> **Given passage**:
────

The soldier who was partly undressed, seeing that he could not reach his rifle, felt it was only a matter of seconds before his turn should come. But the Moros, having obtained all the firearms, escaped into the forest, leaving him unharmed. As hastily as possible, he lifted the still unconscious man into the boat, which had been hidden in the bushes against just such an emergency, the wounded soldier who had feigned death helping with all his little strength, though he was so grievously hurt that he had literally to hold on his head with his hands, the cords on one side of his neck being severed. Fortunately, the jugular vein escaped the keen knife’s edge, else he would not have been alive; but it was with no little difficulty he helped the unwounded man push off from shore.
All night they rowed, the wounded man working with one hand, despite his fearful suffering, and all the next day, the blazing tropic sun shining down on their unprotected heads. Once they were beached on a coral reef, and it was all they could do to get the boat off again into deep water. Meanwhile the third soldier died, but at last the survivors of the massacre, in a pitiable condition, reached the post, carrying between them the already putrefying corpse of their comrade.
Scarce waiting to hear their gruesome story, the commanding officer and most of his company put off in bancas for Balambing, the unwounded man accompanying them for the purpose of identification. Arriving late in the afternoon, the soldiers quickly surrounded the town before any Moro could escape in his prau, and the rapidity with which the Philippine Mohammedan can drop from his house, built on poles over the water, and paddle away is little less than miraculous.
The head men of the village were then summoned by the American captain and ordered to hand over the murderers and the stolen rifles, or lead the way to the hiding-place of the criminals before eight o’clock of the following morning, the penalty for their disobedience being the burning of the town.
That night numerous lights and the sound of voices in the village testified to the earnest discussion that was proceeding, and at daybreak six of the offenders were delivered into American hands, the survivor of the outrage testifying to their identity; but the captain was not satisfied and consulted his watch so impatiently as eight o’clock approached that the head men, after much consultation among themselves, finally led the way to where the others were concealed along with the captured rifles.
Here the ten prisoners were rounded up and preparations made for the return to Bongao, when suddenly a simultaneous break for liberty was attempted, and the Moros had a lesson in the deadly aim of the American soldier, for a fearful fusilade was opened on them at short range, and not a prisoner escaped.

────

> **Direction 1**: Please list every word the Balambing passage uses for a watercraft.
> **Direction 2**: Write what comes next in the Balambing passage, picking up right after its last sentence.
The records that come after this point are from a different source.

> **Dataset content**:
────

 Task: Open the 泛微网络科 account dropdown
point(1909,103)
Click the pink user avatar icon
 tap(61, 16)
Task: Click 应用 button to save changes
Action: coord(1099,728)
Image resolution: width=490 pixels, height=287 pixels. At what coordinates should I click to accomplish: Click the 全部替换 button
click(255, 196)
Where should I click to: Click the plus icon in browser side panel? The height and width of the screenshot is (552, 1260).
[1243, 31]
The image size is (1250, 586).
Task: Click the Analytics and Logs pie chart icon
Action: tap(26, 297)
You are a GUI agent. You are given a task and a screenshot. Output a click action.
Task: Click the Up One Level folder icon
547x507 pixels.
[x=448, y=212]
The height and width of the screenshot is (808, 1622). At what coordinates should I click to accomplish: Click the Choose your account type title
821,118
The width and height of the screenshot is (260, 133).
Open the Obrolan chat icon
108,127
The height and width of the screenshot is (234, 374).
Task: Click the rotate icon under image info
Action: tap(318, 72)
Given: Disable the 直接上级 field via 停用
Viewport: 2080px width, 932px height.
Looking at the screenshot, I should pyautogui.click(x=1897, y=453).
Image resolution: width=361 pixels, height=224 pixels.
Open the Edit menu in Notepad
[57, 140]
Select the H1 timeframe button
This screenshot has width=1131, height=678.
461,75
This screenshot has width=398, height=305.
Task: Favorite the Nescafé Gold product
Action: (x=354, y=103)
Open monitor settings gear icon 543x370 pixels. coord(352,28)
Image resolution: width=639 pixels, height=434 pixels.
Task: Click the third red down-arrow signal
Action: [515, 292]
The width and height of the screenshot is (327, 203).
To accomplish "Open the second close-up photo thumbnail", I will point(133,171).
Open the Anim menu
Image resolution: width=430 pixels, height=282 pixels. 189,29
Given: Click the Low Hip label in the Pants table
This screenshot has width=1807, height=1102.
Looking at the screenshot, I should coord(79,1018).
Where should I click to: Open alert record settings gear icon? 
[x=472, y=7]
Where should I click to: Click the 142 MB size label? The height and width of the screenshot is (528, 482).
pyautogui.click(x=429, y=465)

────

> **Task output 1**: boat, bancas, prau

> **Task output 2**:
To one unacquainted with the Moros, this swift and sure vengeance would seem sufficient to cause the relatives of the dead men to hate Americans and plan blood feuds in retaliation; but it was not so, for they recognized perfectly the wrong that had been done, and accepted the death of their kinsmen as well merited, while any regret they may have felt was at the unlucky turn of fate which put them into the hands of justice. Being captured, it was inconceivable to a Moro that the offenders should be spared, and the break for liberty was doubtless induced by the belief that at the worst they merely advanced the day of execution. For had they not killed, and what is quite as bad in the Moro code of ethics, stolen? No punishment following this outrage, the Moros would have looked on the Americans as white-livered, cowardly, pusillanimous, and that first crime would doubtless have been succeeded by raids on the town, and massacres, and feuds, which only a bloody war could have ended.
As a result of his prompt action, this very efficient young officer had the satisfaction of knowing that the cordial relations with the citizens of Balambing rested on a new and more secure foundation than ever before. That no ill-will is harboured against the Americans may be seen by the large crowd of Balambing natives who weekly market their wares at Bongao, and the invariable respect shown by them to the uniform. Americans go freely without arms all over the island. In truth, it is asserted by different head men that the first attack would never have been made on the soldiery had it not been for the rifles they carried. Human life is cheap among the Moros, and the inconvenience of that life standing between them and what they want is soon remedied by a barong, unless fear of punishment, prompt and pitiless, stares them in the face.
From Balambing of bloody memory comes a Moro love story of some interest and no little humour. It appears that a rich woman there fell in love with a handsome young slave belonging to a man in a neighbouring town. After some difficulty she effected his purchase and married him, despite the fact of his being so far beneath her in the social scale. Not long after this the happy couple went to Bongao on a market-day. The lady, being an inveterate gambler, repaired at once to the cockpit, where she lost so heavily that her remaining funds were inadequate for the return trip to Balambing. Then a happy idea struck her. Why not pawn her husband, awaiting her next visit to Bongao, for although she was married to him, he was still a slave in the eyes of the law, and she could redeem him at her pleasure.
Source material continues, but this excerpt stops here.